----- Rows -----

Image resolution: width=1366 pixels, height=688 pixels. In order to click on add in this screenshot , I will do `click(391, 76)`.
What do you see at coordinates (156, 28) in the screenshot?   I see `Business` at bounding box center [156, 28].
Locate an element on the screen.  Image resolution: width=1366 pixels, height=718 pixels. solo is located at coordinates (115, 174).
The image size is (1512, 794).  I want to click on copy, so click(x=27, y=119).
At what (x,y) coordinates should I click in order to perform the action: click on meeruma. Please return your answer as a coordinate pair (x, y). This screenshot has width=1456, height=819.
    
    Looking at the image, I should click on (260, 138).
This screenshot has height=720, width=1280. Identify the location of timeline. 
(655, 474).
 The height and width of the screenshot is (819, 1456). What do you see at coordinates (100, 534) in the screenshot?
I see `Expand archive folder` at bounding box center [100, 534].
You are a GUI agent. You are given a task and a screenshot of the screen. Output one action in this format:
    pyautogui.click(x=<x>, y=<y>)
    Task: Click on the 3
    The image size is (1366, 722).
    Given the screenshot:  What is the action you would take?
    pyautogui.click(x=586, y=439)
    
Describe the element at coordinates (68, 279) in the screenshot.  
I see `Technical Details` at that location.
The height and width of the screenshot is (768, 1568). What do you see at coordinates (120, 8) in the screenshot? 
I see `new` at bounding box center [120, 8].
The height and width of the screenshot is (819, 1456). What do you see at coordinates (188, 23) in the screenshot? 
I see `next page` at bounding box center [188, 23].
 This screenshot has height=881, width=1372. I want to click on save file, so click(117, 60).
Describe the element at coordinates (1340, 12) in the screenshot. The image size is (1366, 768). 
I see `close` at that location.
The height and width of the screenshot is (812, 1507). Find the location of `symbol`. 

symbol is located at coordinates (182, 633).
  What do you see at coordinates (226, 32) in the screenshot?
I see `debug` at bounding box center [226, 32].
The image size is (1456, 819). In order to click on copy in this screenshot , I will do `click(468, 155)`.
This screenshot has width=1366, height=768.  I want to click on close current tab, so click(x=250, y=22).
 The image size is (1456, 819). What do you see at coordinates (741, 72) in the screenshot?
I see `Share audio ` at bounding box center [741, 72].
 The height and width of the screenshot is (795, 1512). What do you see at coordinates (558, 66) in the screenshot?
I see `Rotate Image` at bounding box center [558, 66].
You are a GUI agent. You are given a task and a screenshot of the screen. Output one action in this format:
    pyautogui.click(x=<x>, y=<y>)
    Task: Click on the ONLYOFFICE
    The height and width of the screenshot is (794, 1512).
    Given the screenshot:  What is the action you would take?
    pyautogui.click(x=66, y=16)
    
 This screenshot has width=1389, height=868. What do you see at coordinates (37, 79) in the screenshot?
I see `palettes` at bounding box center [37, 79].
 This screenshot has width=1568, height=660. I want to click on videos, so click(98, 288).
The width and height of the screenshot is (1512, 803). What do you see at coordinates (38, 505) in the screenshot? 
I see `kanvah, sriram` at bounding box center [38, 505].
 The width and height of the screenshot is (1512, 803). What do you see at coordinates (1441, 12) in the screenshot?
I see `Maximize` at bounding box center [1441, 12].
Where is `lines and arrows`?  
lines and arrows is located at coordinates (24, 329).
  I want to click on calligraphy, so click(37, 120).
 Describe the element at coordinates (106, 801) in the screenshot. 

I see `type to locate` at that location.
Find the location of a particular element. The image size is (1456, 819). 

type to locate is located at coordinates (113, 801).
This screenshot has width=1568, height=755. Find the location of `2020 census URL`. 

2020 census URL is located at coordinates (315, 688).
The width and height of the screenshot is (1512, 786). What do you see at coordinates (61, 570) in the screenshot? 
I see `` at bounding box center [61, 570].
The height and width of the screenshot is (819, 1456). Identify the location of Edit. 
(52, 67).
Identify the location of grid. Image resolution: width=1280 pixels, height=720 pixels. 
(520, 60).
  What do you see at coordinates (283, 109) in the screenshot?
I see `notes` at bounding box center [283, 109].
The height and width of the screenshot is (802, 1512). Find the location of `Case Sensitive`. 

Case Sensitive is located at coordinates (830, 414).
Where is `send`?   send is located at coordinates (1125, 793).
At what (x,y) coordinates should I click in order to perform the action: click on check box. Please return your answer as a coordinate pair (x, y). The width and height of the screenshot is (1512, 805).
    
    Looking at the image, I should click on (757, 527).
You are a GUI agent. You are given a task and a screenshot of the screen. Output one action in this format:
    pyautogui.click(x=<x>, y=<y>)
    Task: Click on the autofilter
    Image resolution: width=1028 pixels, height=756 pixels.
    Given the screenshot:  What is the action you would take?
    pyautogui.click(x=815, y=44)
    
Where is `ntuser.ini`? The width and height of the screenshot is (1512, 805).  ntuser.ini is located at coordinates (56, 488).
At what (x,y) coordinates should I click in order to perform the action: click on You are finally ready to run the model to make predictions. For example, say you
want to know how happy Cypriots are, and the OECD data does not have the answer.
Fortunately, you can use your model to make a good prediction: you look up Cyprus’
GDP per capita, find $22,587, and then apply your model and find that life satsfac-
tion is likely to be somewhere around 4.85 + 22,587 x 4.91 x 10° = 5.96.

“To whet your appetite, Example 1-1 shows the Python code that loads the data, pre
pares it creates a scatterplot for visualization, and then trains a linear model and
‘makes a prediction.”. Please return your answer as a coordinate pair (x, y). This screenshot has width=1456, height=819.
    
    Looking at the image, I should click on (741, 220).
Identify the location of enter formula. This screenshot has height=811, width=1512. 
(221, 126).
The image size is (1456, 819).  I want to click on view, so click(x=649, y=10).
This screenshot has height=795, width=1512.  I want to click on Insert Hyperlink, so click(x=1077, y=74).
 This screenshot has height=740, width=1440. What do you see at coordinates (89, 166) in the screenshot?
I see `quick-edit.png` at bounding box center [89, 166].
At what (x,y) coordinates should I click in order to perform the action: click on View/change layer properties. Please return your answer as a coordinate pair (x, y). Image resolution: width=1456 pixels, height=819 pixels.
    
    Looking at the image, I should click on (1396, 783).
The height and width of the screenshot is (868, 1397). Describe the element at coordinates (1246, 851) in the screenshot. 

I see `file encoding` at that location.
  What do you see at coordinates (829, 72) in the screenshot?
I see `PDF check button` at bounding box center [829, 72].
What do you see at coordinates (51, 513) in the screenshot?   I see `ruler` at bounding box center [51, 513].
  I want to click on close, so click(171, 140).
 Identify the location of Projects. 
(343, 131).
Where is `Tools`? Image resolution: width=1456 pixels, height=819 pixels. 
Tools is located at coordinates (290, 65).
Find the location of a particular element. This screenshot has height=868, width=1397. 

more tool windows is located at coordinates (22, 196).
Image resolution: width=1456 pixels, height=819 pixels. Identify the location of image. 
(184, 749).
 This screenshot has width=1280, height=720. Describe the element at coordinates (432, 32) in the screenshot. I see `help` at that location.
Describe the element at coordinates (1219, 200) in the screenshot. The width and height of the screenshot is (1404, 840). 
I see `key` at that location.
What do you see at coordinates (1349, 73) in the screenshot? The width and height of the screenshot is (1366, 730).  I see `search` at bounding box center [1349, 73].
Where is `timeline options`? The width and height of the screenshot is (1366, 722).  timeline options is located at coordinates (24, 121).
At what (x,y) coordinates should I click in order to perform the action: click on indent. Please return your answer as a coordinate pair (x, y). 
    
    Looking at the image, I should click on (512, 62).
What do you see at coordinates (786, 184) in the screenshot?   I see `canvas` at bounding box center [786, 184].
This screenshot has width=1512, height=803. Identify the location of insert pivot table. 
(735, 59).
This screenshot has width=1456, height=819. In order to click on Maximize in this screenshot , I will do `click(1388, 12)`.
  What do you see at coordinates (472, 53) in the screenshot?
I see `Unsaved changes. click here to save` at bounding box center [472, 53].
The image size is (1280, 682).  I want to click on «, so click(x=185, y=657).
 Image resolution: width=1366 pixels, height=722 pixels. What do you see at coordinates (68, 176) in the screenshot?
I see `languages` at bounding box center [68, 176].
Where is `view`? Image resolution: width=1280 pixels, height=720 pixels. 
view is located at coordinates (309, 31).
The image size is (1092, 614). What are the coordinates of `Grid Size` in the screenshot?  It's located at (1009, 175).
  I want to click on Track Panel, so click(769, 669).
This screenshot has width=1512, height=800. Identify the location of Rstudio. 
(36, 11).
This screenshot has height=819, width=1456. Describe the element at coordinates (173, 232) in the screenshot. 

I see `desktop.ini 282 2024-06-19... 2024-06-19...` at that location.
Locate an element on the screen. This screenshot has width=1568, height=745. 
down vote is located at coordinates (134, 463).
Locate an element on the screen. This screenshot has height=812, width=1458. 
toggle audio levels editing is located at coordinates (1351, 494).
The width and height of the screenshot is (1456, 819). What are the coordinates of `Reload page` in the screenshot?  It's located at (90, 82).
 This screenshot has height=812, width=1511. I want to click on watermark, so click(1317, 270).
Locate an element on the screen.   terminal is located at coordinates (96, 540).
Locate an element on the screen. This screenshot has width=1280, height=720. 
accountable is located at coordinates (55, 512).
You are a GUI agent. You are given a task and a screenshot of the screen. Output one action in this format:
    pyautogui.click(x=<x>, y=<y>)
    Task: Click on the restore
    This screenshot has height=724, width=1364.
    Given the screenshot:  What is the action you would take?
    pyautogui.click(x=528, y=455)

-----

- [Instructions for the task]:
Count the lines in the collection entries above that contain the string "timeline", with case taken into account, and give only the number.

- [Written answer]:
2